Data shown →
▼

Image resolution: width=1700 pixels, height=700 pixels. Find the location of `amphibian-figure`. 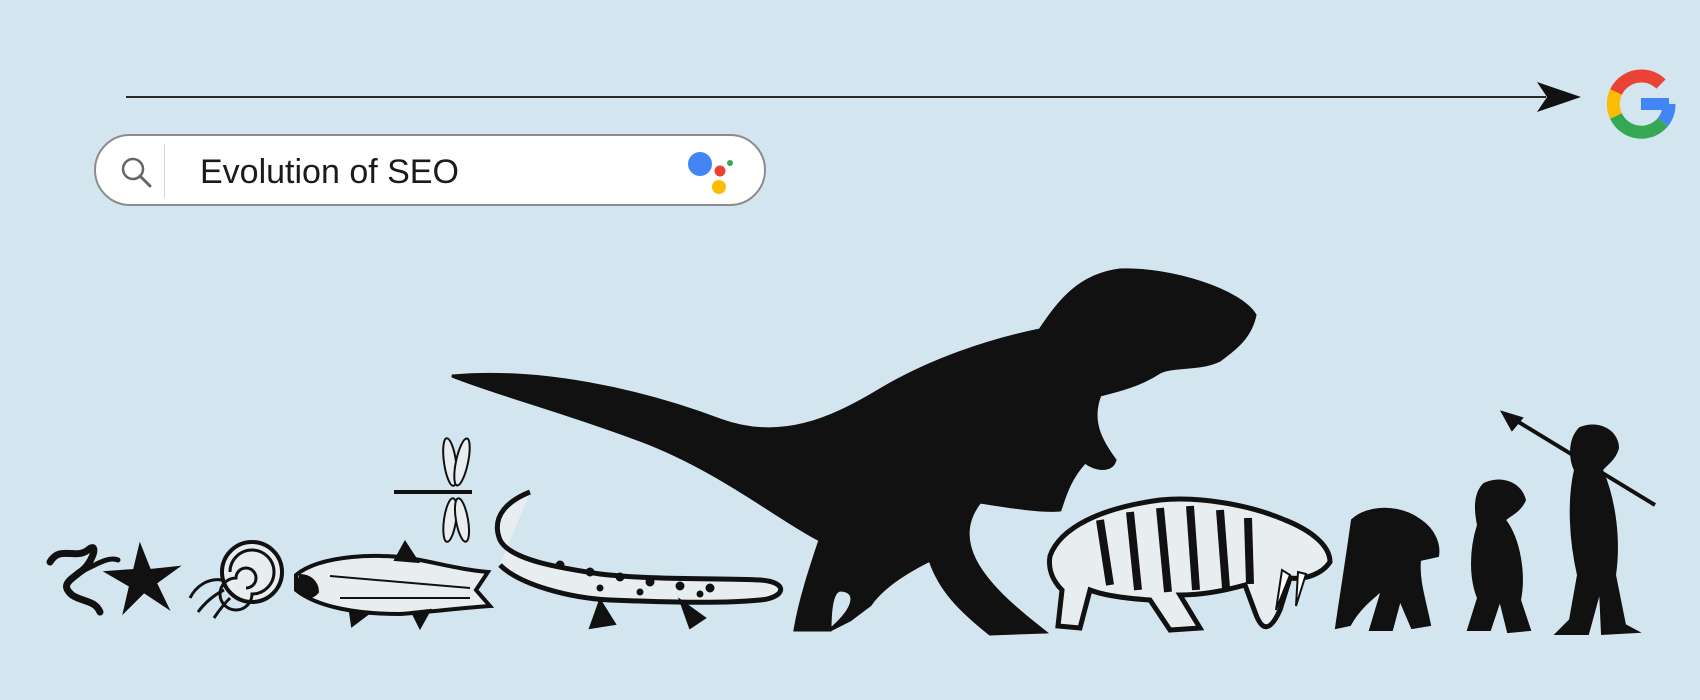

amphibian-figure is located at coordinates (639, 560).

▲
▼

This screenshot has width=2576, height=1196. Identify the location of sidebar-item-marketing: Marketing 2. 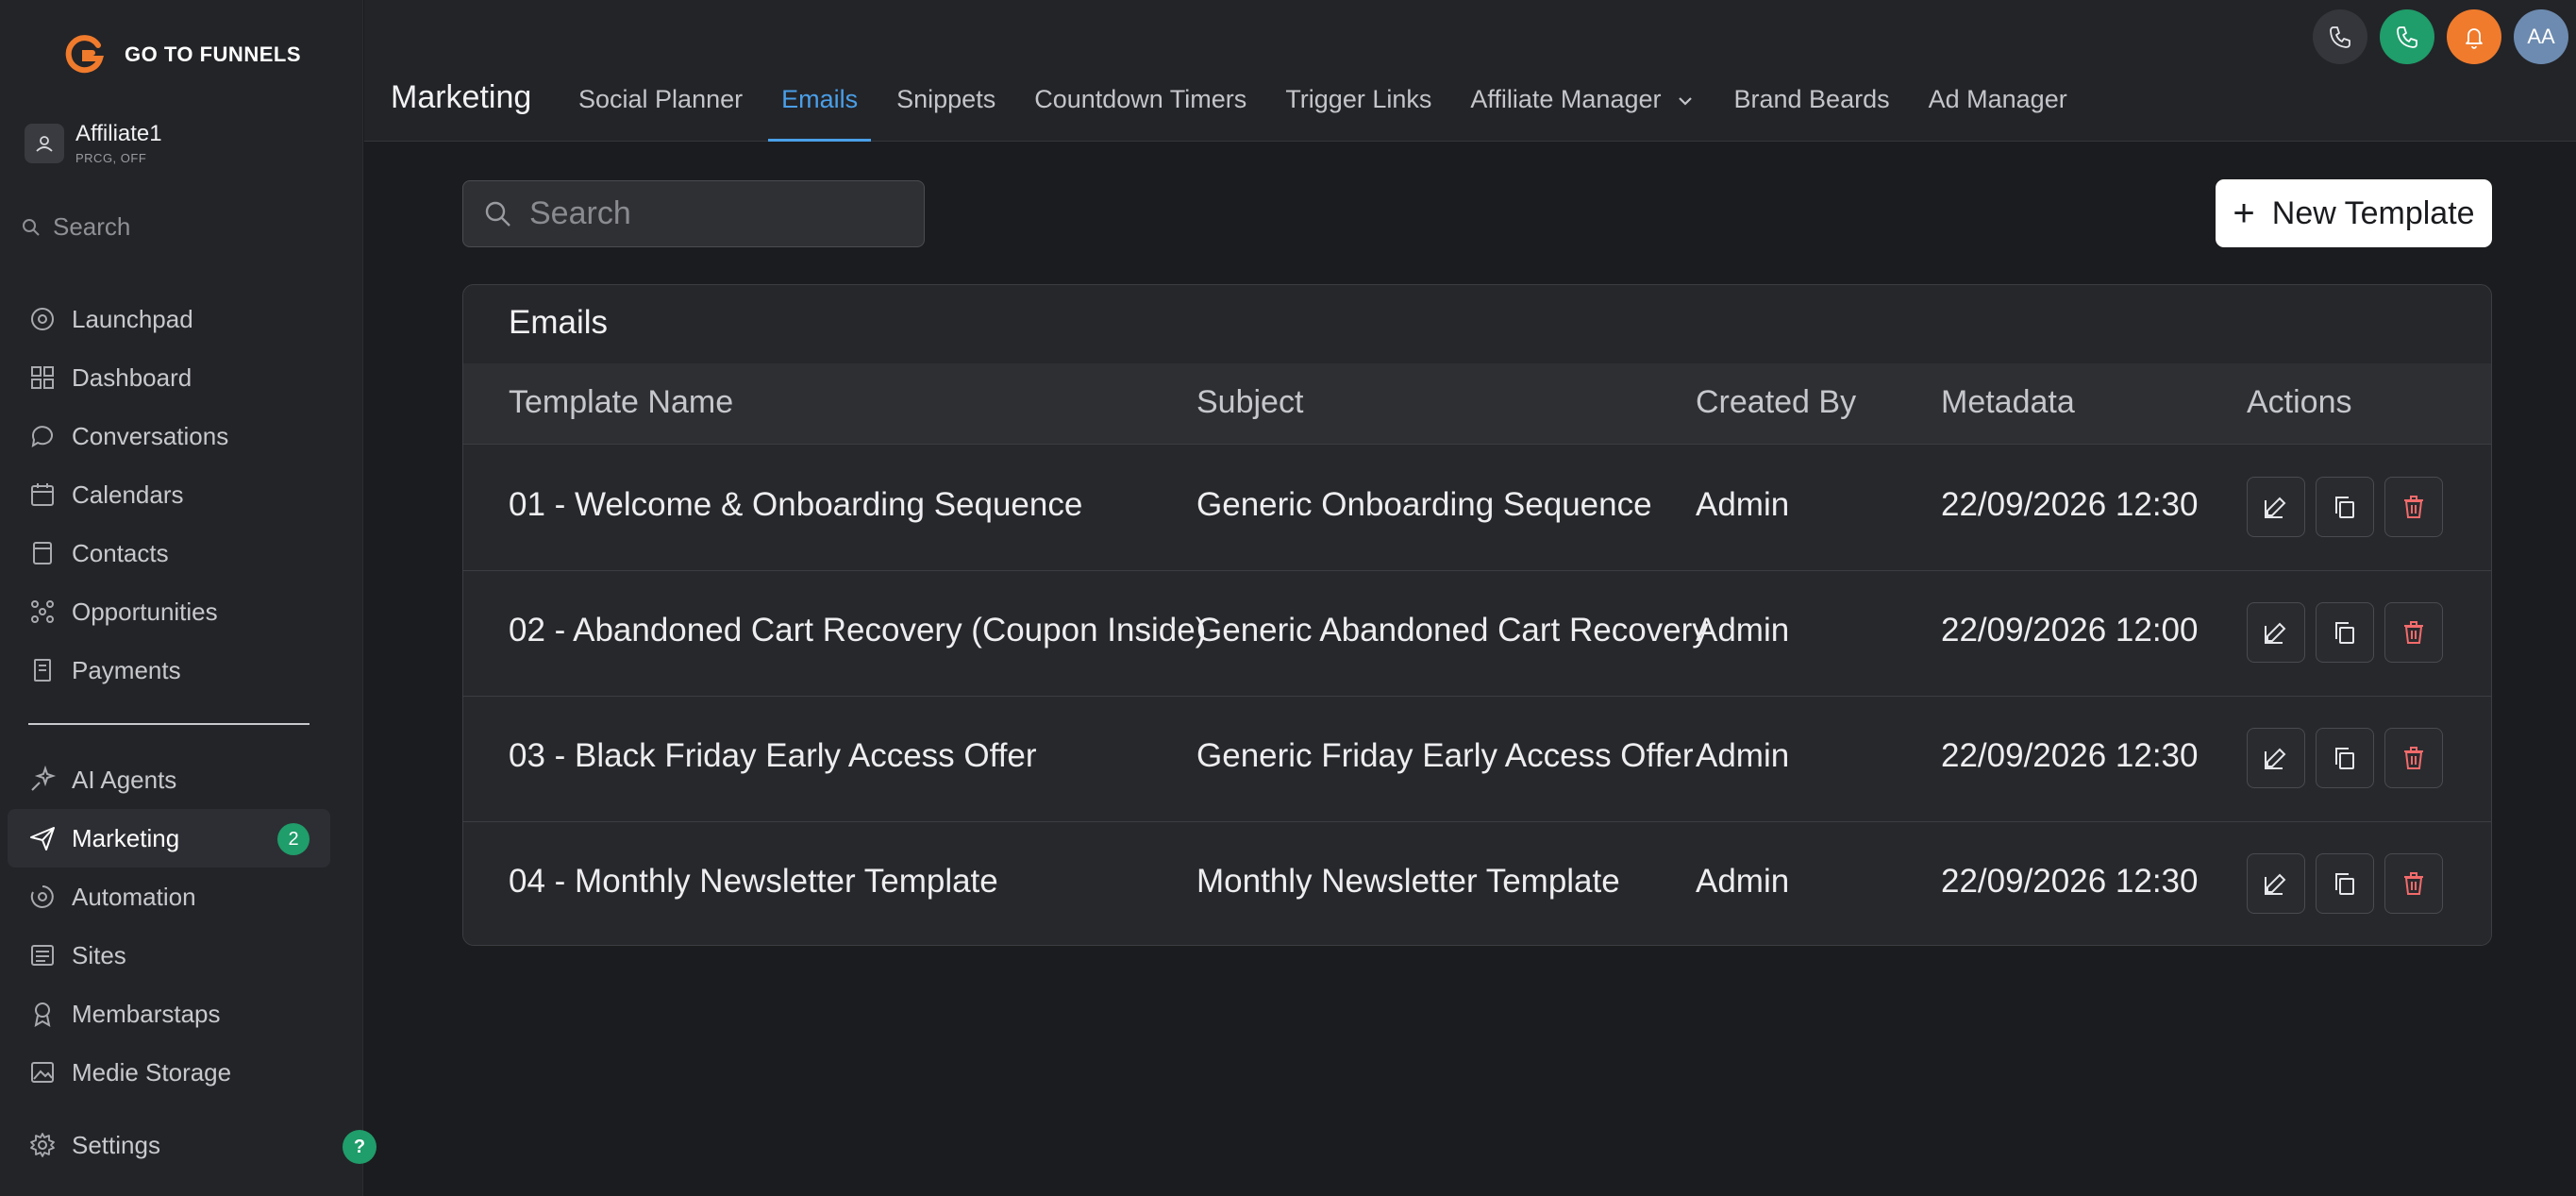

▲
▼

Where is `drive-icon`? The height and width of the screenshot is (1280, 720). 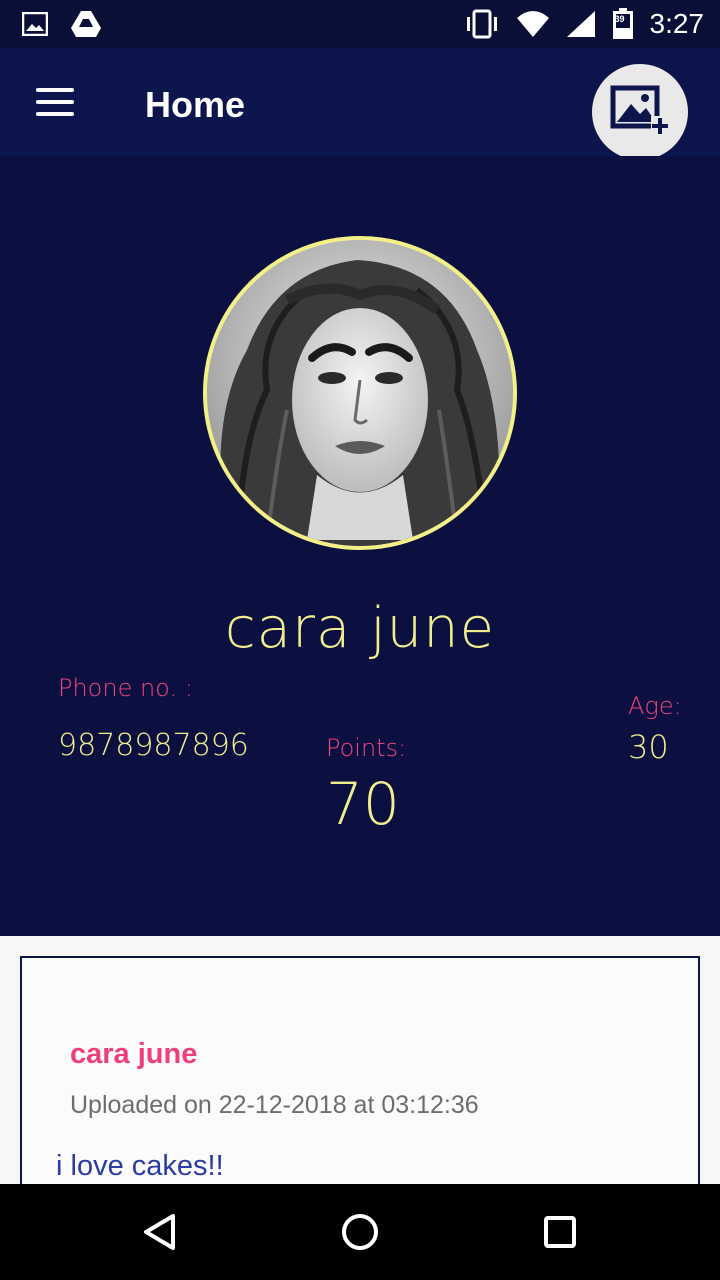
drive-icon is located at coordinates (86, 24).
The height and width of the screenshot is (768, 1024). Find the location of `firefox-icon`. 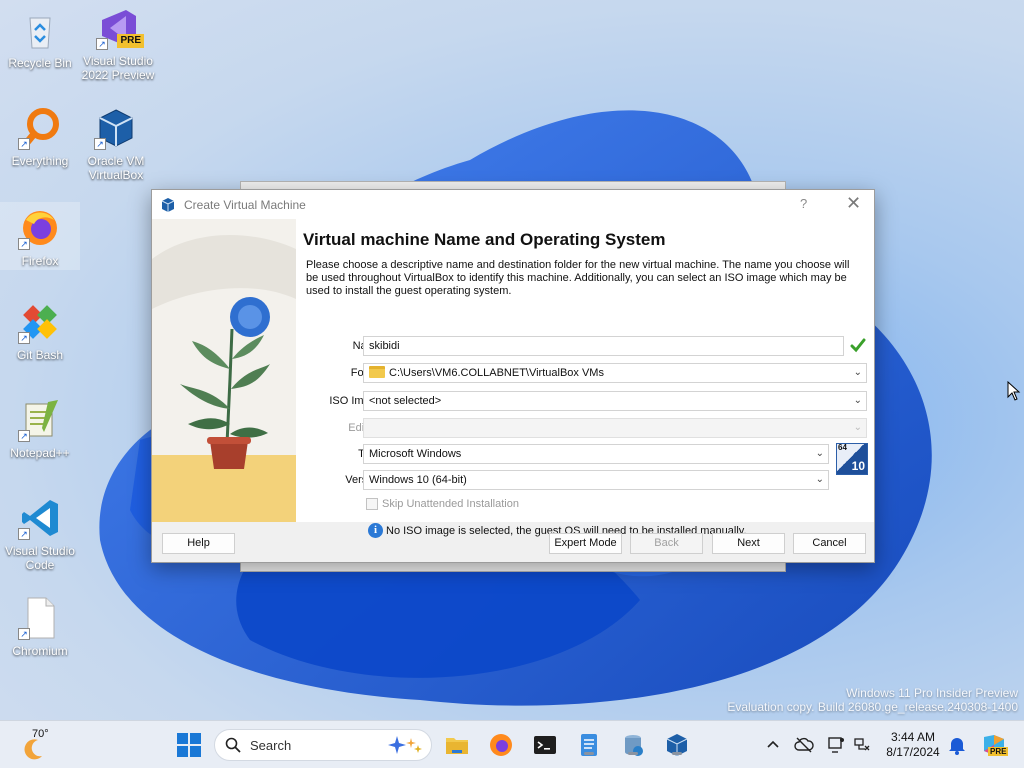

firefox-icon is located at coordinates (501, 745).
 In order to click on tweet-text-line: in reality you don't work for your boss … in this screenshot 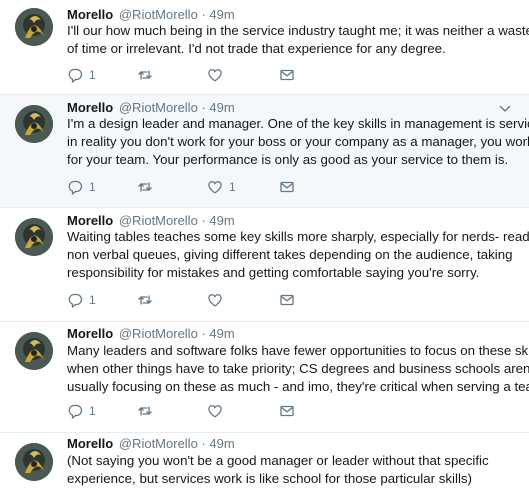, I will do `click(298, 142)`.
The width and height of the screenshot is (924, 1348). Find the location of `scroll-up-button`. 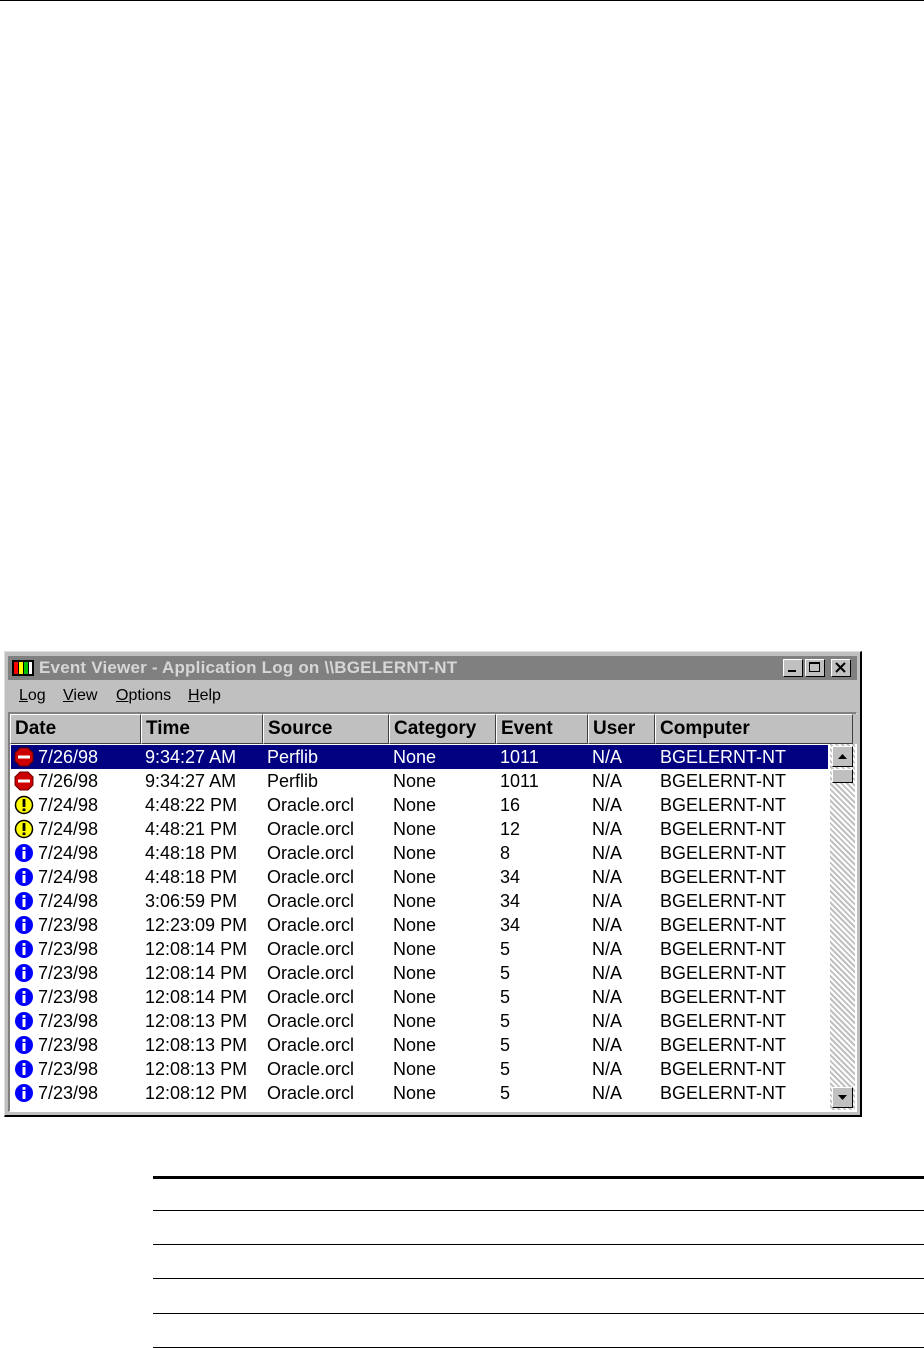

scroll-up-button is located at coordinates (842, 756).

▲

What is required → Return everything from the line containing "Image resolution: width=1700" down to the line containing "amphibian-figure is located", reproducing those records line for line. Leave the pictures out of your answer.

Expected answer →
Image resolution: width=1700 pixels, height=700 pixels. Find the location of `amphibian-figure`. 

amphibian-figure is located at coordinates (639, 560).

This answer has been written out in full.